WORK REQUIRED: From the line containing "The height and" through the last line of the entries, output the text exactly. Pictures stay out.

Dataset records:
--- START ---
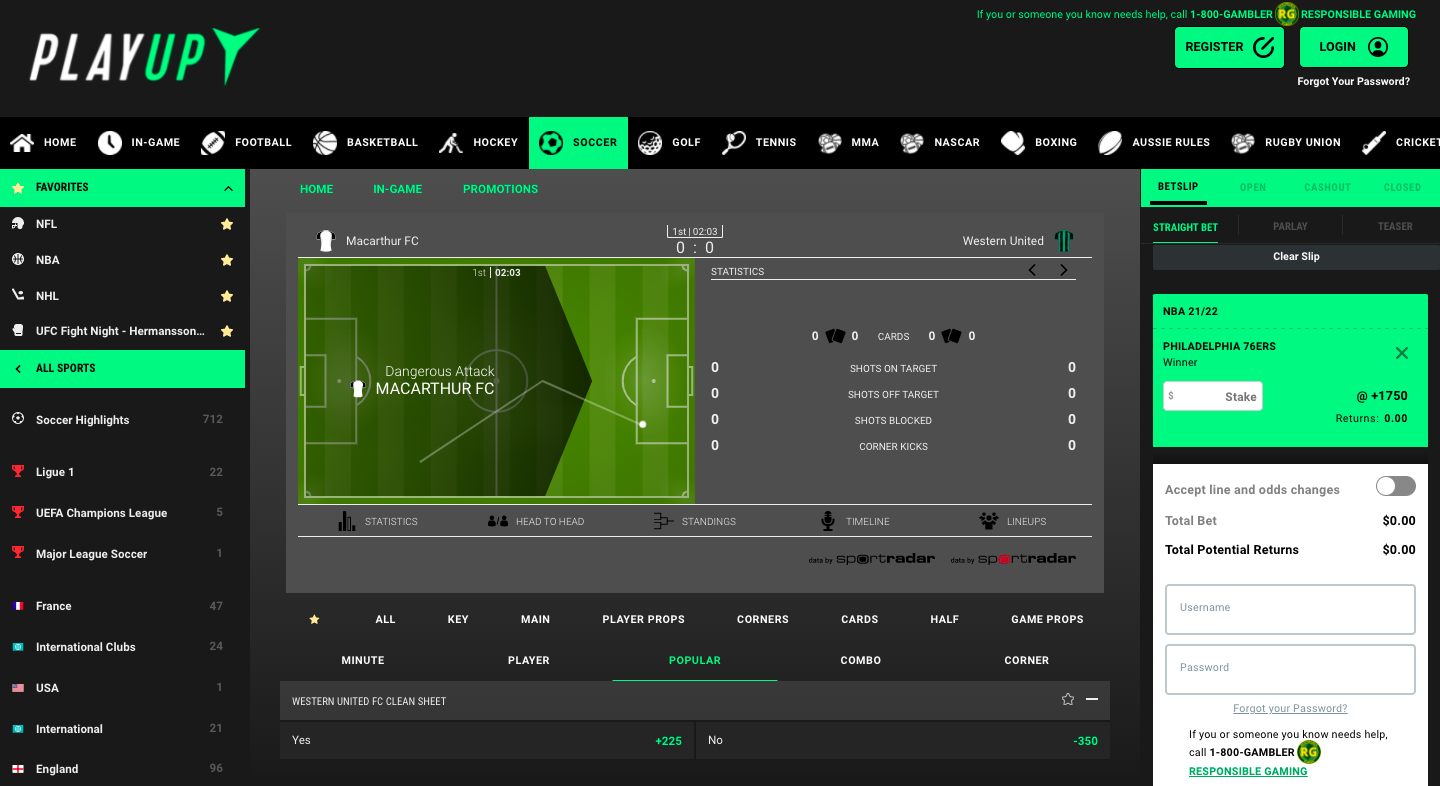Go to next statistics page arrow

tap(1064, 270)
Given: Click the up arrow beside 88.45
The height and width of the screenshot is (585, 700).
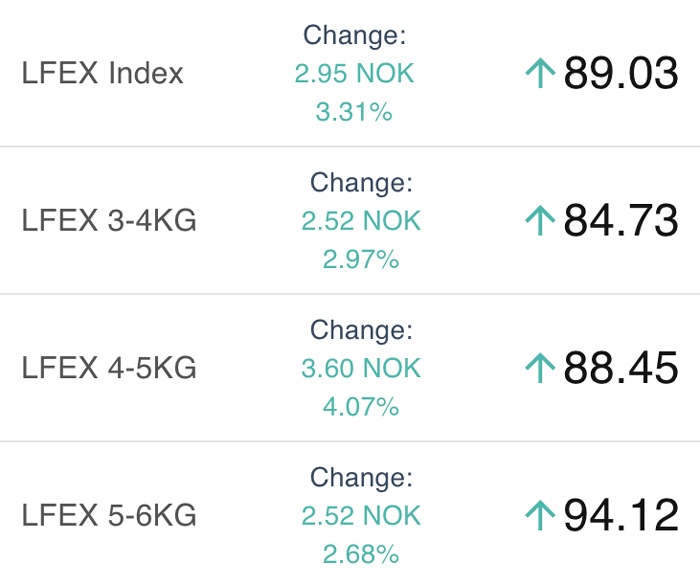Looking at the screenshot, I should pos(540,368).
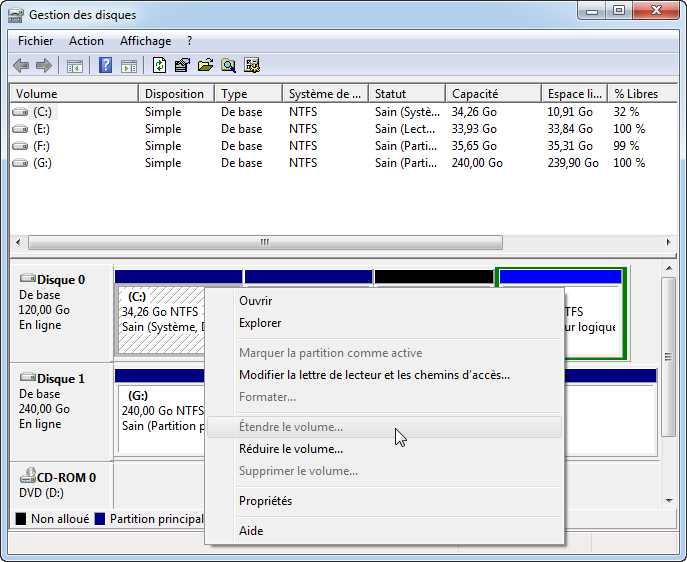Click Modifier la lettre de lecteur entry

pyautogui.click(x=374, y=375)
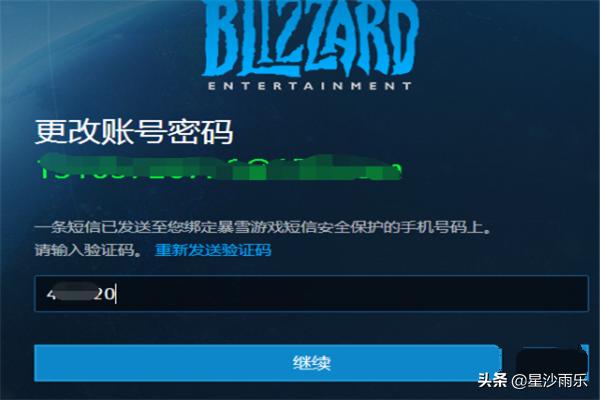Viewport: 600px width, 400px height.
Task: Click the SMS sent notice sentence
Action: coord(262,228)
--- END ---
OUTPUT:
The height and width of the screenshot is (585, 700).
Looking at the screenshot, I should pos(540,368).
Click Modifier la lettre de lecteur entry

pyautogui.click(x=374, y=375)
Viewport: 600px width, 400px height.
Task: Click the SMS sent notice sentence
Action: coord(262,228)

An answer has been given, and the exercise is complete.